September 13th, 2007 by admin

Who is really to blame?

Rather like mothers, fathers and primary school teachers, football referees are looked upon as a breed of person who is not allowed to make mistakes. It is only later in life that we understand that teachers and parents are human after all and thus allowed to have frailties of their own. It is rare, however, for any discerning football follower, to extend the same empathy to those men who used to wear black.

View any media outlet, written or otherwise, in the aftermath of a bout of weekend fixtures and you will be hard-pressed to find a report or analysis which does not highlight the supposed inefficiencies of a referee whose decision, or indeed overall performance, has affected the outcome of any given match. Managers, players and spectators alike will all search for someone to hold responsible for their own team’s inadequacies, and who better than the man in charge? But shouldn’t we just accept the referee is just like any one of us, prone to error, open to failings, guilty of nothing more than honest mistakes?
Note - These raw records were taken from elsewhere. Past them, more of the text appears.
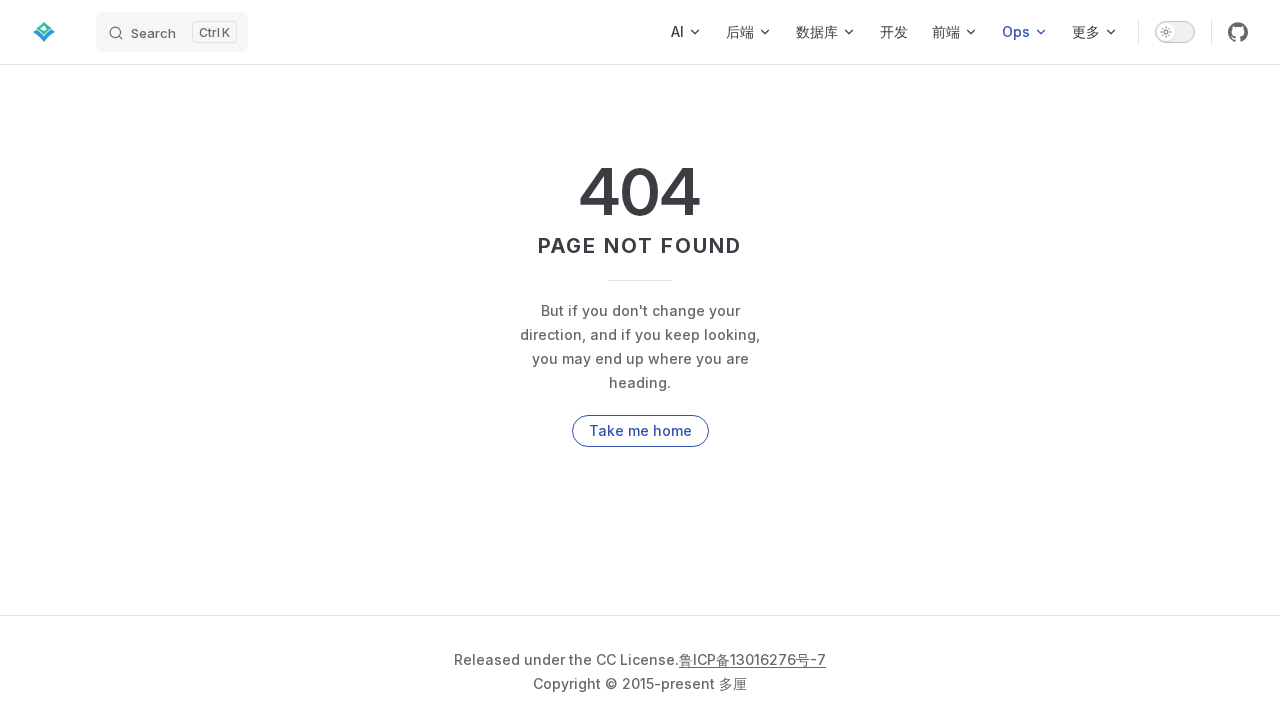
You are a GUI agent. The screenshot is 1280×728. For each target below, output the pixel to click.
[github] (1238, 32)
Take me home (640, 430)
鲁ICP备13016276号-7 (752, 659)
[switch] (1175, 32)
In football, as in life, most decisions, good or bad, will even themselves out over a period of time, yet the blame culture which is prevalent in our society dictates that we tend to dwell on those outcomes which are to our disadvantage and suitably discard those which actually benefit us. By way of example, way back in 1966, did Geoff Hurst really score? To many an Englishman, it is a rhetorical question as we have quickly accepted this was in the country’s favour. Twenty years on and Maradona and his ‘Hand of God’ places a different perspective on things. From an English point of view, that goal cost the nation the World Cup, because of course we would have gone on to be crowned world champions but for that one act, even though this was a quarter final encounter and two victories away from international glory.

Given the exposure which football currently enjoys, there is a clear duty for high profile figures within the game to dictate that referees are afforded more protection and support in order that mayhem does not prevail. The media are in the business to sell their product, and hence will sensationalise at any and every opportunity, and for that reason alone could possibly be excused. However, they have the vehicle to preach to the masses, and boy do they know how to drive it. The managers and players have a much higher obligation to respect those in authority and to ensure their comments and behaviour do not overstep the mark. Many aspiring referees are watching keenly and some will be driven away from the game if they think it is a profession not worth following. Cliché as it may seem, but the game cannot start without a referee.
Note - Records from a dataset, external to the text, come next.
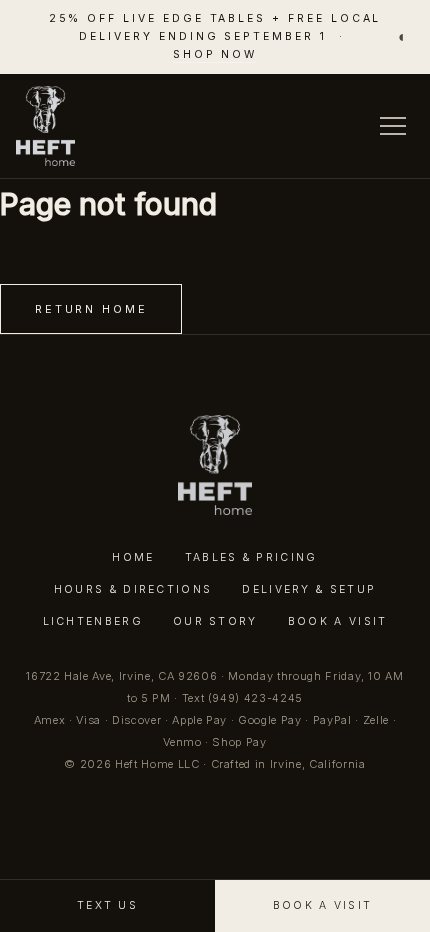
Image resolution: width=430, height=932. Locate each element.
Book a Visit (338, 621)
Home (133, 557)
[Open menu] (393, 126)
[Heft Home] (45, 126)
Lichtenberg (93, 621)
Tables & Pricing (251, 557)
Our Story (215, 621)
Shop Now (215, 54)
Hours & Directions (133, 589)
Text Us (107, 905)
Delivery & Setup (309, 589)
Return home (91, 309)
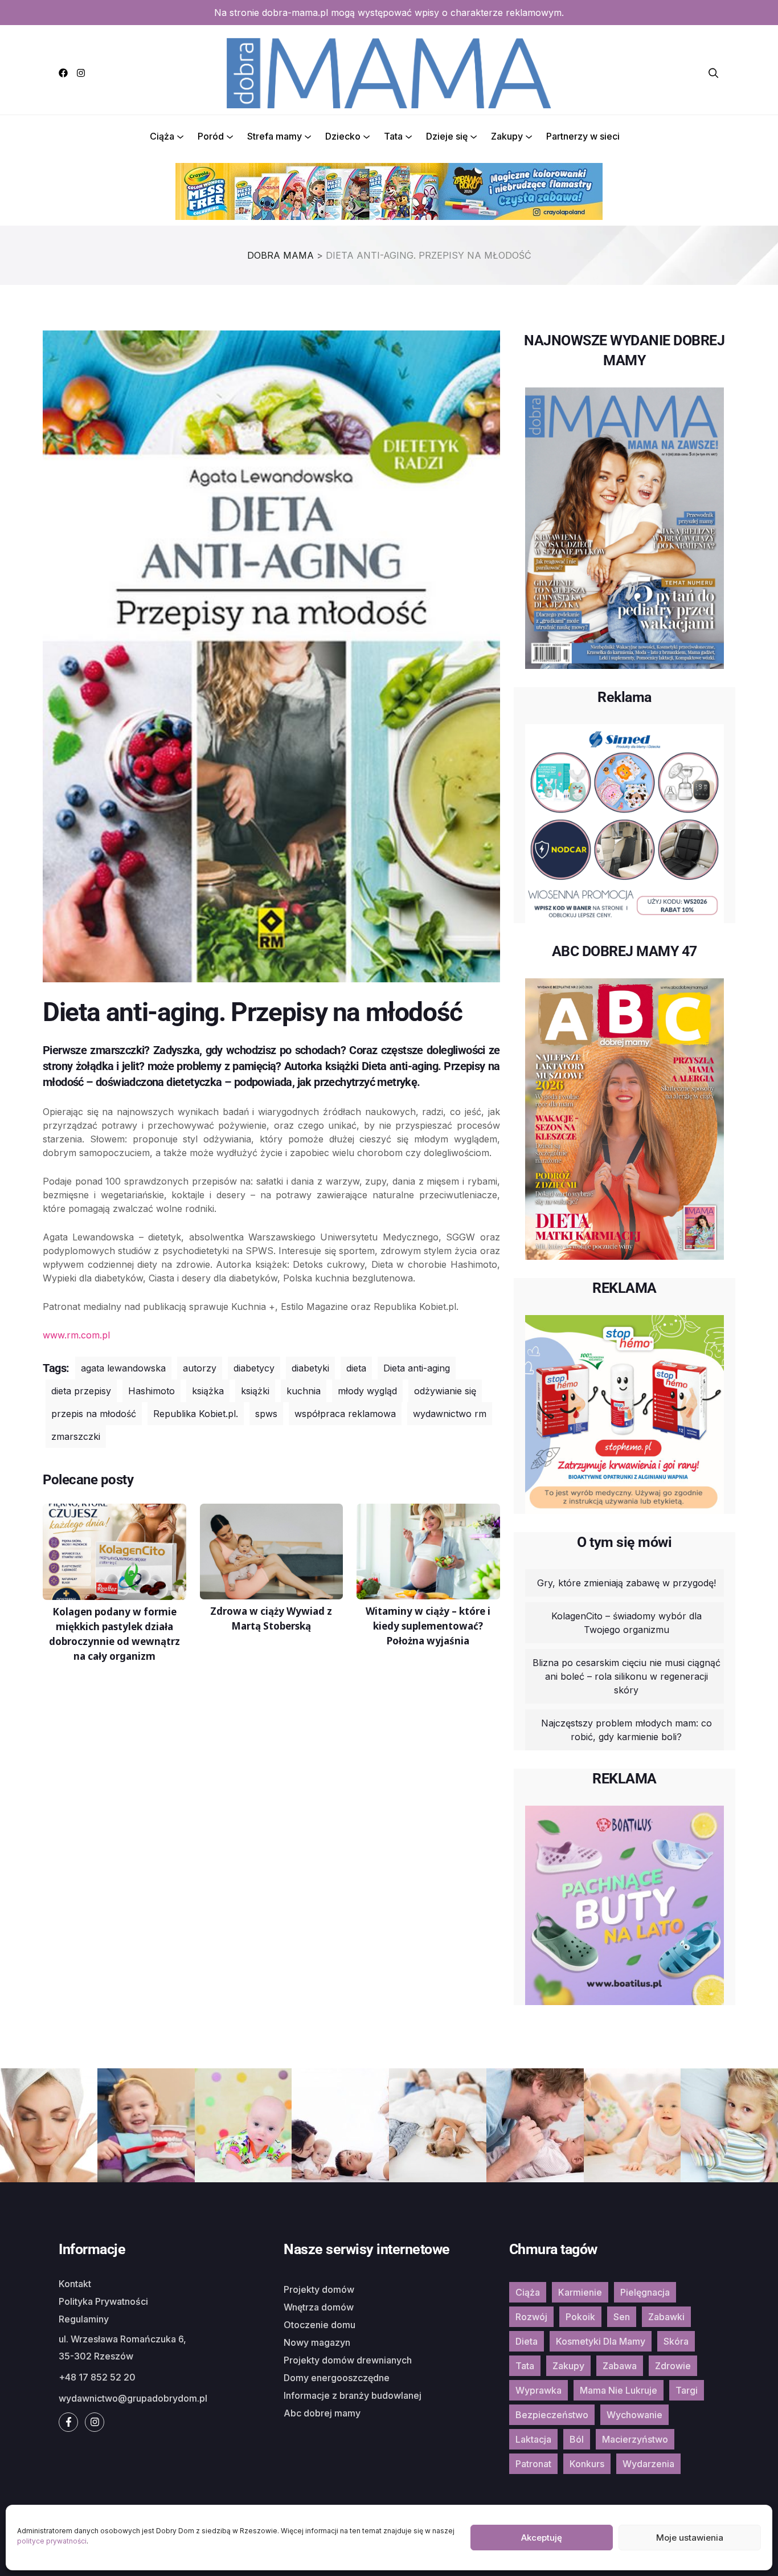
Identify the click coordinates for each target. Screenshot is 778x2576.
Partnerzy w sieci (583, 136)
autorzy (199, 1368)
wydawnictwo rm (449, 1413)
Various solutions have been proffered to improve the control of games, the two which have received most press being full-time officials and goal-line technology. Can anybody really say with conviction that the introduction of full-time referees has ensured that officials’ errors have been eradicated? After all, Premiership goalkeepers still excel in the art of letting in ridiculously comical goals and international strikers still inexcusably miss open goals, yet these artists have been full-time and at the top of their profession for years.

Make no mistake about it, goal-line technology will be a part of football in the near future, but it needs a huge amount of fine-tuning before it can be implemented. It also sets a dangerous precedent in that it may well be employed in other aspects of the game, with the possible consequence of undermining the referee all the more and further alienating potential referees from the game.

Far better then, that those in high standing positions who have the ability to influence the impressionable public should take accountability and promote the game, and the treatment of officials, in the right way.